Writers who set their mystery in the world of sports face a choice in how to approach the sport at the heart of their book.

They can keep the descriptions simple to allow readers with little or no knowledge of the sport to be able to follow the story. They can minimize the actual sports content of the plot and focus on the characters and the mystery.

In the Eli Sharpe series by Max Everhart there is little recall by Sharpe of his past playing days and only modest portrayals of current game action for those characters playing the game.

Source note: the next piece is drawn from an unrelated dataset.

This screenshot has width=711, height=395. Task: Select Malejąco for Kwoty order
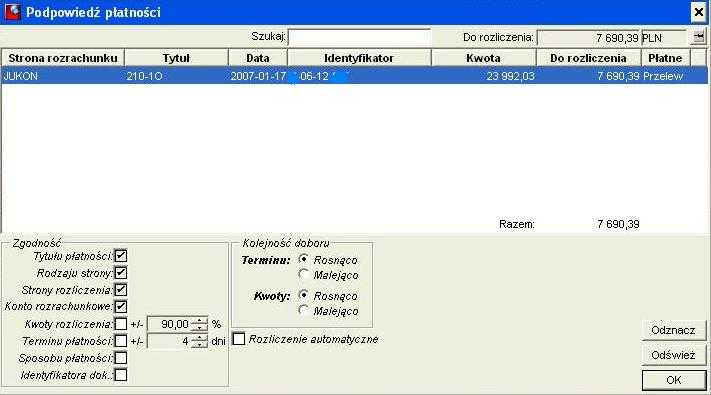(x=304, y=310)
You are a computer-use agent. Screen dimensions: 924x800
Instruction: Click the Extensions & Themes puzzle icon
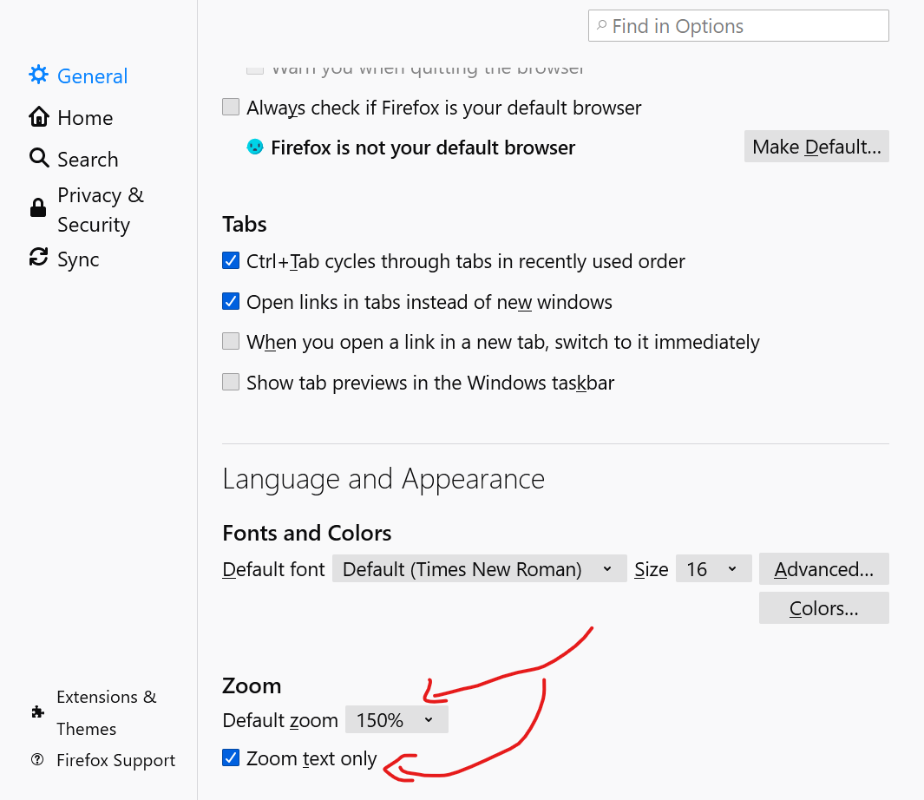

In an exchange of letters Max explained:

         When I originally began writing this series, I envisioned
         the stories moving very quickly, so describing actual game
         action was not something I felt I could (or should)
         include.  Too, while I love baseball and could discuss—at
         great length—the endless subtleties and nuisances of the
         game, I wanted (and want) the novels to appeal to more
         than just baseball fans.

The late Alison Gordon wrote a series of mysteries with Toronto newspaper reporter, Kate Henry, as her sleuth. Henry would touch on games played but not discuss them. In the final book of the series and my favourite Saskatchewan mystery, Prairie Hardball, she sets a mystery around the induction into the Saskatchewan Baseball Hall of Fame of the women from our province who played in the All American Girls Professional Baseball League. Beyond mention of the joy they had playing professional ball the games are not discussed.

Monday, in Double Switch, has taken the third approach of entering into the depths of the beauty and challenge of baseball. He discusses the thought a professional pitcher puts into pitching in a tough situation:
         With the count 0-2, I want to play with him a little.
         Eventually, Diggy figures out what I have in mind, and I
         deliver: a slider outside, about a foot off the plate, that
         bounces and sends up a puff of dust.......

         I throw another slider in the dirt that Barrow takes for ball
         two ..........

        I plant my left foot on the rubber and stare in. For the third
        time, Diggy gives the signal for the changeup low and inside. I
        shake him off, and then let him cycle through all the signs,
        refusing them all one by one. When he returns to the change I

I was reminded of The Art of Fielding by Chad Harbach. In that lovely book Harbach’s plot line includes wonderful descriptions of game action. A powerful plot line involves the hero,  Henry Skrimshander, suddenly becoming unable to throw accurately from shortstop to first base. The mind is interfering with the fundamentally simple skill of throwing the ball.

My preference, whether the story features a lawyer or a ballplayer, is to explore what is happening in court or on the ball diamond. I do not want plots brought down to generic depictions. Not every reader will appreciate that the Double Switch, while appropriate for the plot, is also the description of a managerial strategy in late inning baseball games where the league involved does not have designated hitters. I believe enough readers will grasp the baseball intricacies of the book.

For those not initiated into the game or simply uninterested it is a good mystery that does not require the reader to know baseball.

My next post will actually discuss the story.


  1. That's really an important decision for the writer, Bill, whether to explore a topic in depth (in this case, baseball), or not. In general, I'm with you in my preference for depth. That said, though, I also want the author to provide information that would be very hard for me to work out (or look up) on my own. And you make a good point about the mystery in such books. In my opinion, no matter how in-depth a story is, the mystery itself needs to be told in an accessible way.

    1. Margot: Thanks for the comment. Now I no longer want books with the depth of information of a James Michener but I am glad when a writer can show a real understanding of the theme of the mystery.

  2. Your opening could have been designed for me - I was puzzling over the first few sentences, then caught your subsequent line letting me off... look forward to reading more in your next.

    1. Moira: Thanks for the comment. Thought I would take a different approach on this review.